Texas State Attorney General
- In office 1858–1860
- Governor: Sam Houston
- Preceded by: James Willie
- Succeeded by: George M. Flournoy

Representative from Texas to the Confederate Congress
- President: Jefferson Davis

Personal details
- Born: July 6, 1827
- Died: October 6, 1878 (aged 51)
- Party: Democrat

= Malcolm D. Graham =

American politician (1827–1878)

Malcolm Daniel Graham (July 6, 1827 – October 6, 1878) was a Confederate politician. Born in Alabama and a lawyer by profession, he moved to Texas in 1854 and was a state senator there at the start of the American Civil War. He represented Texas at the First Confederate Congress and served in the Confederate Army, being captured by the Union Army and imprisoned on Johnson's Island. After the war, he moved back to Alabama as he was not allowed to practice law in Texas, and died in Montgomery.

==Life==
Malcolm Daniel Graham, who can also be found listed as Malcolm Duncan, was born on July 6, 1827, in Autauga County, Alabama, the son of John G. Graham, a native of North Carolina. After graduating from Transylvania University with a degree in law, he practiced as a lawyer in Wetumpka. He was elected to be clerk of the Alabama House of Representatives in 1853 before moving to Henderson, Texas, in 1854. He served in the Texas State Senate for one term from between 1857 and 1859, as Attorney General from 1858 to 1860, and as a presidential elector for John C. Breckinridge in 1860.

At the start of the American Civil War, he was a delegate to the Texas Secession Convention and was signer of the Ordinance of Secession.
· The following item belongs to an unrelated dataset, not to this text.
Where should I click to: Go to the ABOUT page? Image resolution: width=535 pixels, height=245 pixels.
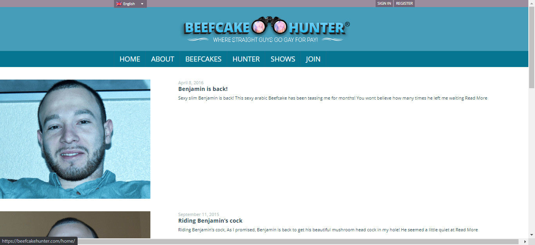(163, 59)
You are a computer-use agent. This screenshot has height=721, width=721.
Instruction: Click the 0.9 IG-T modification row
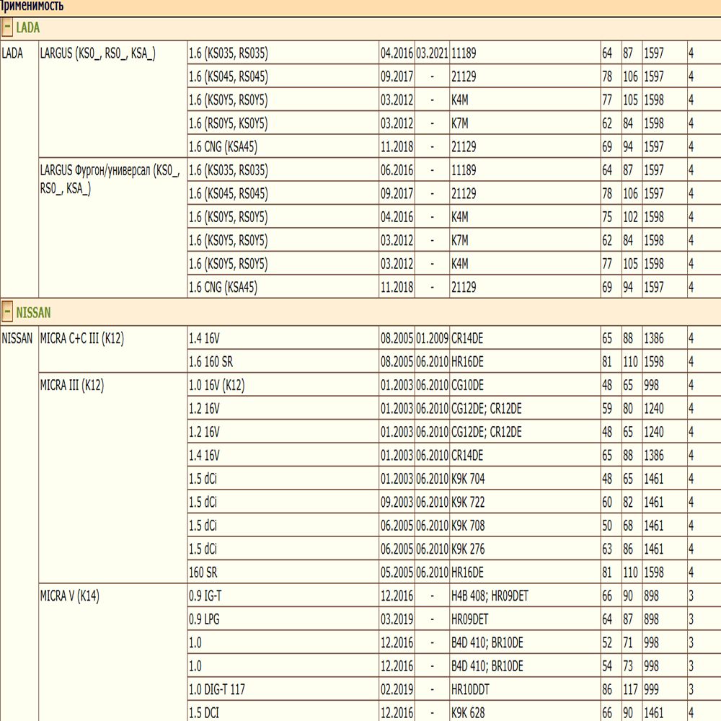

He represented the state in the First Confederate Congress from 1862 to 1864, was appointed judge advocate by Jefferson Davis and was a colonel in the Confederate Army. He was captured in 1864 by the Union Army and imprisoned on Johnson's Island until the end of the conflict. After the war, as he was not allowed to practice law in Texas without a pardon, he moved back to Alabama and settled in Montgomery. He resumed his law practice, also serving as the president of the executive committee of the Conservative Democrat Party.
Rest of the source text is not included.